At the oral arguments in MGM v. Grokster before the Supreme Court today, it was hard to tell which side a majority of the justices fell on. But one thing was clear: they were asking the right questions.
Over and over, the justices hammered the lawyer for the RIAA and MPAA with questions about the potential impact of a ruling in their favor against small inventors — the “guy in the garage” as Justice David Souter put it. Justice Stephen Breyer also grilled MGM’s attorney about whether lawyers who advise technologists — for example, the inventor of the next iPod — could give any assurance at all to their clients under MGM’s rule that he would not be sued at some point down the road for copyright infringement.
Justice Scalia was also skeptical of the plaintiffs’ arguments, questioning whether their proposed “primary use” test made any sense, given that the balance of lawful versus unlawful uses of technology are constantly changing.
What the justices will ultimately think and decide won’t be known until later this summer, but we’re encouraged to hear that they understand what’s at stake. Let’s just hope they take it to heart.

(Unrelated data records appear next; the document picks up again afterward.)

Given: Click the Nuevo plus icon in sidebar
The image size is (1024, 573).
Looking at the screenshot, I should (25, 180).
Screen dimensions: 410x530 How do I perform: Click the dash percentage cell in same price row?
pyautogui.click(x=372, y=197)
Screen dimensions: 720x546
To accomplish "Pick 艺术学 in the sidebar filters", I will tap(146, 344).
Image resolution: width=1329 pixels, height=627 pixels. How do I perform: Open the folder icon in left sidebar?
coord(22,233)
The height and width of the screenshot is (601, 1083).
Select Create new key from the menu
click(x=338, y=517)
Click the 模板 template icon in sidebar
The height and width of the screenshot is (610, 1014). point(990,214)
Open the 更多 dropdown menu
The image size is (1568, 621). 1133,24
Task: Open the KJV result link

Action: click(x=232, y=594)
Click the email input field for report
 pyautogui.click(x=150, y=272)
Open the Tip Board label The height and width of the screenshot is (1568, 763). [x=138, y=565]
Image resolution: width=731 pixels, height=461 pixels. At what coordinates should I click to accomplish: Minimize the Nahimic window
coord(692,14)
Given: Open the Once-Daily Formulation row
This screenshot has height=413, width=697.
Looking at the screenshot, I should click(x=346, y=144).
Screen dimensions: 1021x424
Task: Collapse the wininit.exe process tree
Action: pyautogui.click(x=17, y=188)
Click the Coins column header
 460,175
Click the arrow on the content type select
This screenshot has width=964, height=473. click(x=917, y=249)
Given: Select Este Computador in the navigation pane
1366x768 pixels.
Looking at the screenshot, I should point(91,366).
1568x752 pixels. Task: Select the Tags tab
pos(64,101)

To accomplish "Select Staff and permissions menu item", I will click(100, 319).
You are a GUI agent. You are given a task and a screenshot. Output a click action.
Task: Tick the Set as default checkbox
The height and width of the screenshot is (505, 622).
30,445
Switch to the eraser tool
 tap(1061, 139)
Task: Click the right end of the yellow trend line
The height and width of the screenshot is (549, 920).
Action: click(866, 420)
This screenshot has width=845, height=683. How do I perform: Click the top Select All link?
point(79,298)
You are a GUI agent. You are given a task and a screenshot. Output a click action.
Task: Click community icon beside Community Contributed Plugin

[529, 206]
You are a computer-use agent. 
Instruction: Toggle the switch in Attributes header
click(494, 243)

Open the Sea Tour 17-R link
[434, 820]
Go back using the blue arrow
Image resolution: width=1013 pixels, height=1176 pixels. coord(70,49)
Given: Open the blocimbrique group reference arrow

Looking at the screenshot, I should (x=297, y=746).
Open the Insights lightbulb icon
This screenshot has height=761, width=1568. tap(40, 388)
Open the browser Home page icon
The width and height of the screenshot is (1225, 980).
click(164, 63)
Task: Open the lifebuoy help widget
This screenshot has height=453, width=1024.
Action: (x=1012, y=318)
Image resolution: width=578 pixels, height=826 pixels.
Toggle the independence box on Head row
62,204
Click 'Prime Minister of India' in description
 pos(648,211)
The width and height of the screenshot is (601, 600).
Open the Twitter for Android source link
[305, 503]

Glad to hear that they are asking the right questions, which should be a very good sign. But we shall see.
Will innovation and personal fair use win out? I can’t imagine that it wouldn’t, but really only time will tell.
I sure hope that by the time June gets here (the time frame when they expect to hand down a ruling) that things haven’t gotten so muddled by ‘doublespeak’ and muddying of the waters that it will be impossible to discern the truth. The good thing is that the Judges saw through all that the last time. I just hope they will again.
NOTE: Originally posted: April 2005 (recreated from mangled original bambismusings.blogspot.com)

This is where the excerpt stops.